Discours de Jean Hilgers, président du CA

EVENTS

Rentrée académique 2023-2024

Jean Hilgers

Je vous souhaite la bienvenue, à l’occasion de cette rentrée académique qui, après de longues années d’attente, nous mène enfin à une Université fusionnée, avec un ancrage au Centre de Bruxelles. Bienvenue aux collègues de l’USLB qui viennent de nous rejoindre. Merci à elles et eux, de nous accueillir Rue du Marais, à deux pas de la Grand place, entre le Botanique et le Palais royal.

Nous avons voulu cette fusion ; ce fut un long processus… nous y voici enfin, et je ne pense pas trahir la communauté en disant que ses membres – dont je suis- , se réjouissent de la voir enfin sur les rails. Une immense énergie a été déployée, des 2 cotés, pour harmoniser les procédures, les méthodes de travail, le traitement des données, dans le respect du schéma directeur et de la concertation sociale. Ce n’est pas fini, mais un bout de chemin est déjà accompli.

Ce rapprochement s’inscrit dans la logique multisites poursuivie par notre Université depuis pas mal d’années déjà ,mais en accélère le processus. Et cette dynamique ne s’arrête pas à Bruxelles.

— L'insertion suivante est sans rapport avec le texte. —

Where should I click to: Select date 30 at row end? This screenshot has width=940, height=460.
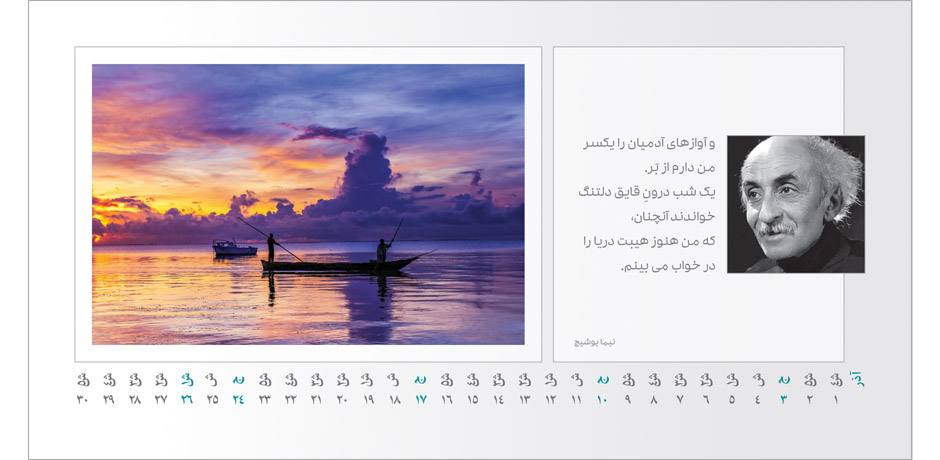point(82,400)
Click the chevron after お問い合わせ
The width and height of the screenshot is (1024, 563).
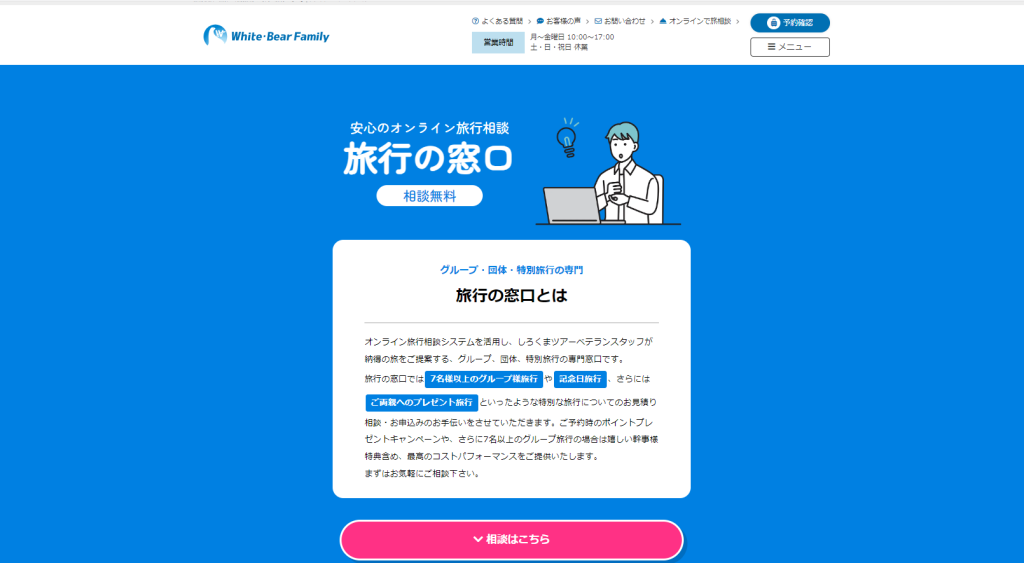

J’évoquais l’an dernier la perspective de voir notre université renforcer son implantation à Charleroi dans le cadre d’un partenariat avec la haute école Louvain en Hainaut (HeLHa). Cette ambition devrait aujourd’hui se concrétiser, notamment grâce à l’obtention des Fonds Européens (FEDER et FSE) requis pour financer non seulement notre implantation, mais également la réalisation de nombreux projets de recherche et de formation, en alternance ou au bénéfice d’adultes en reprise d’études.  Il s’inscrit en outre dans la création d’un véritable site Universitaire de U Charleroi Métropole.

Ces présences renforcées à Bruxelles et Charleroi devraient aider notre université à relever bien des défis au cours des prochaines années. En particulier , celui d’un enseignement universitaire dont les contours se transforment profondément.

L’université doit, tout d’abord, être constamment préoccupée par l’adéquation entre les formations qu’elle propose et les nouveaux besoins qui émergent à vitesse accélérée. Non seulement des besoins de formations initiales, mais aussi, et de plus en plus, des besoins de formations continues. On le sait, l’acquisition et l’actualisation de compétences tout au long de la vie constituent une des clés de la construction d’une société moins fracturée. Ces besoins d’enseignement sont donc tant des nécessités de formation longue et structurée, que des acquis à satisfaire en des temps plus courts et de manière plus agile.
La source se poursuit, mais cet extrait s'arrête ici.